> _Aim_
Lay out the material below as a Markdown table with the columns Row and Line, covering only the part that opens with the line containing "You are a computer-use agent." and closes at the end of the material. Skip blank lines and leave the pictures out.
--- start Raw records ---
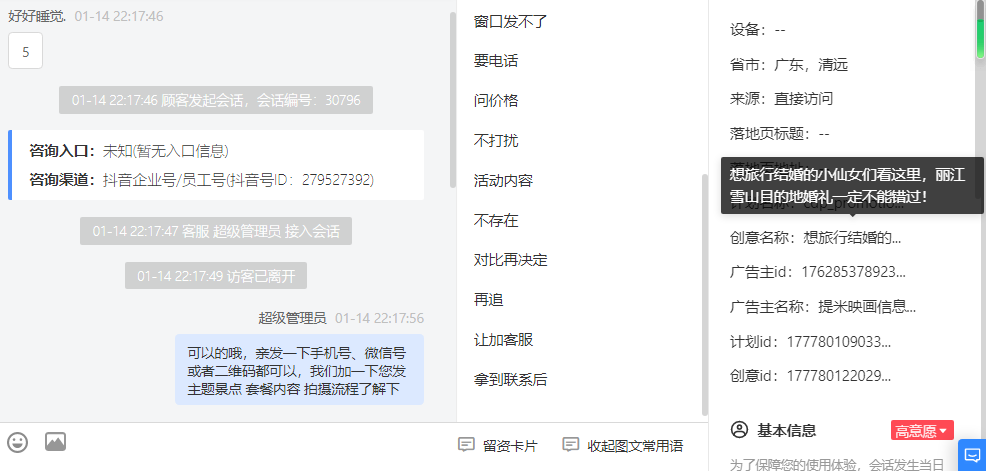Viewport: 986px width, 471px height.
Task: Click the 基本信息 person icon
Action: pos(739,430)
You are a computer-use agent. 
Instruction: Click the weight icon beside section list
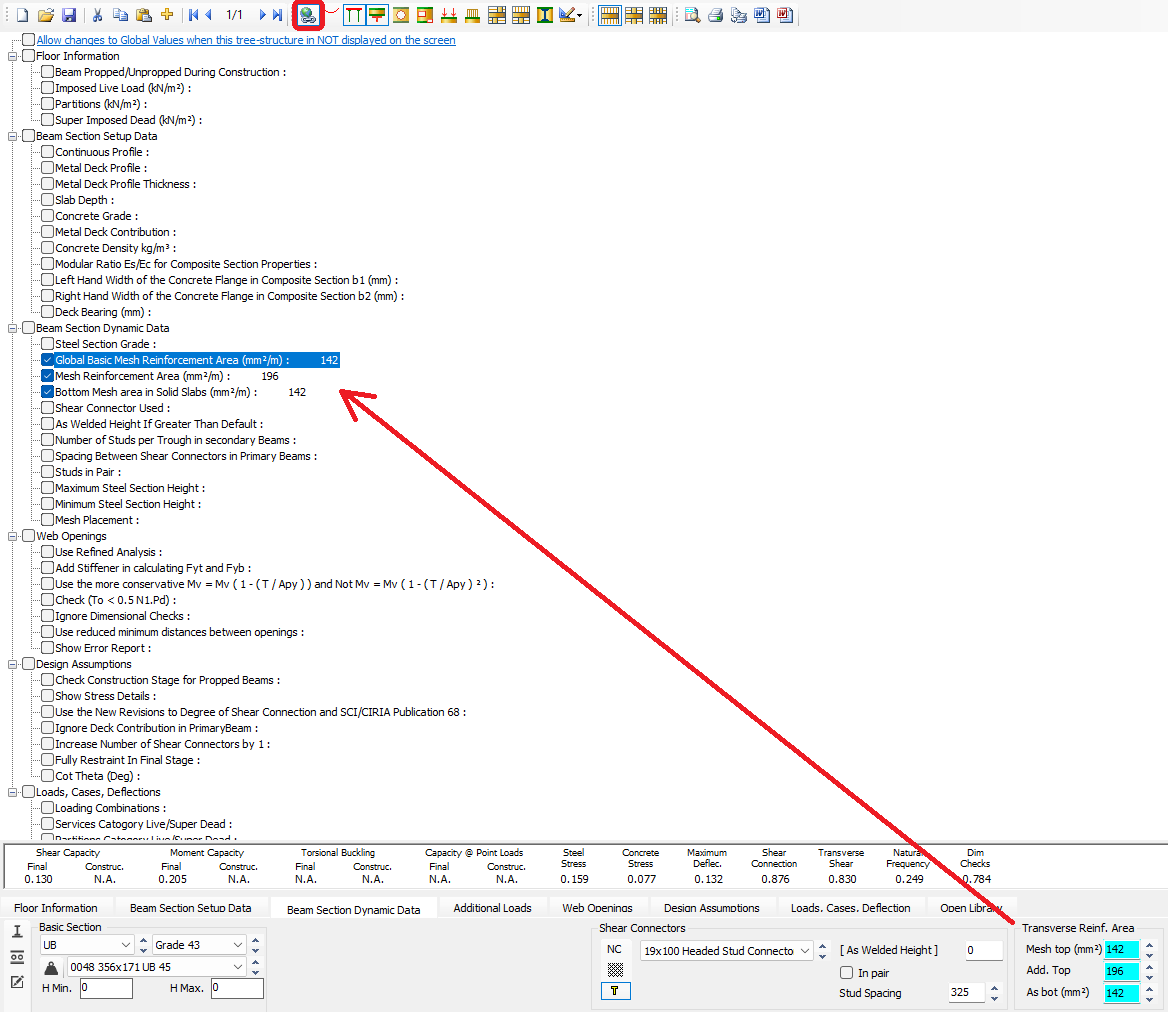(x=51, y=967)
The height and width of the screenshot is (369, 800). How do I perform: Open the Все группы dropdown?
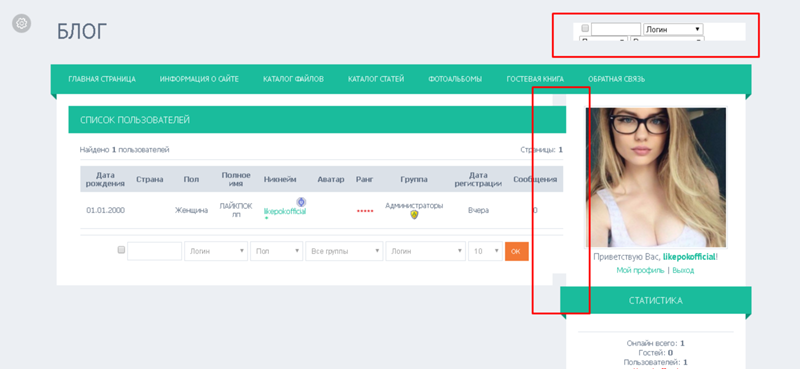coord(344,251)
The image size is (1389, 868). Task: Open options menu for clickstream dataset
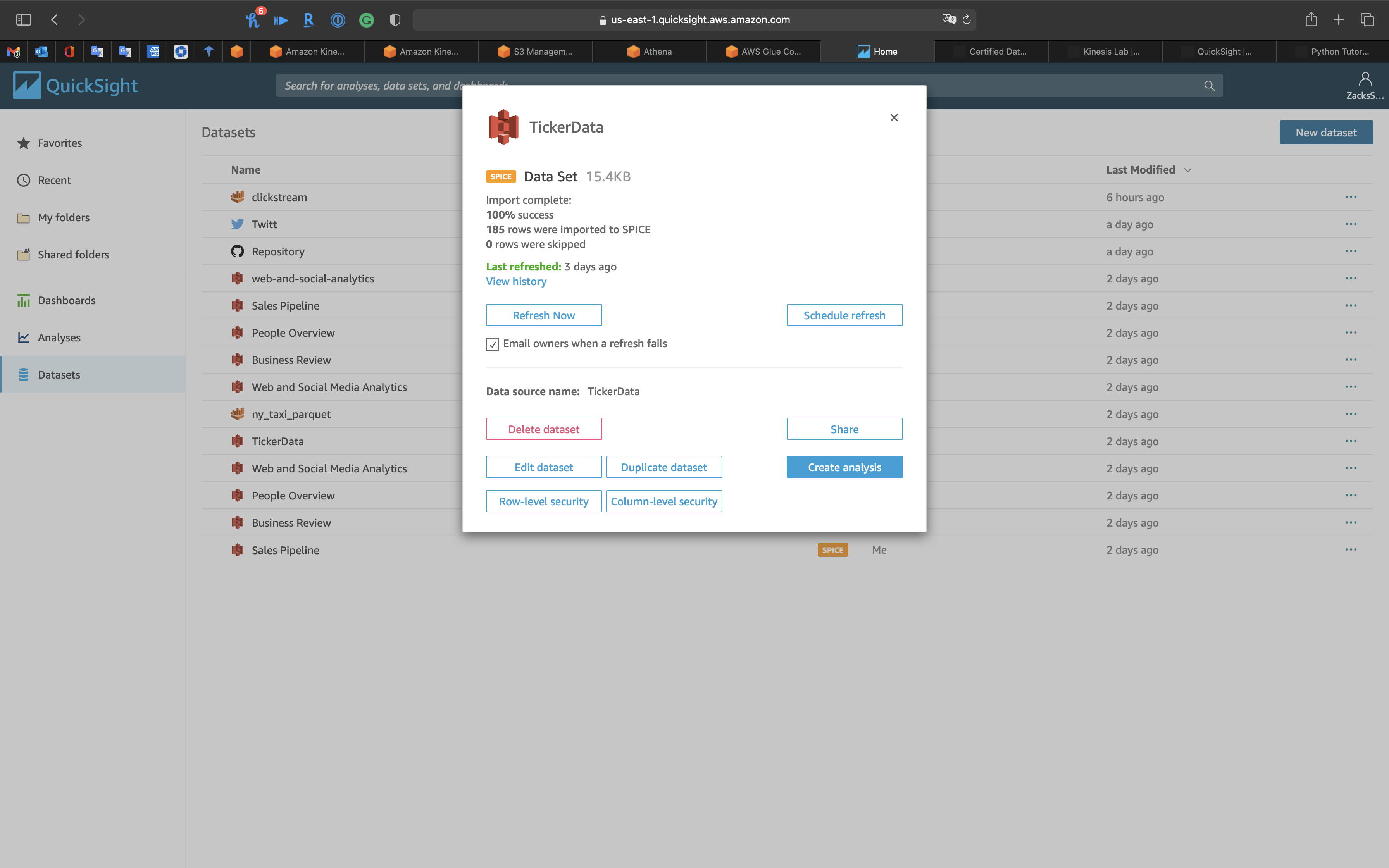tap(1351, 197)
--- end Raw records ---
> _Problem solution_
| Row | Line |
|---|---|
| 1 | You are a computer-use agent.  |
| 2 | Instruction: Click the weight icon beside section list |
| 3 | (x=51, y=967) |
| 4 | The height and width of the screenshot is (369, 800). How do I perform: Open the Все группы dropdown? |
| 5 | coord(344,251) |
| 6 | The image size is (1389, 868). Task: Open options menu for clickstream dataset |
| 7 | tap(1351, 197) |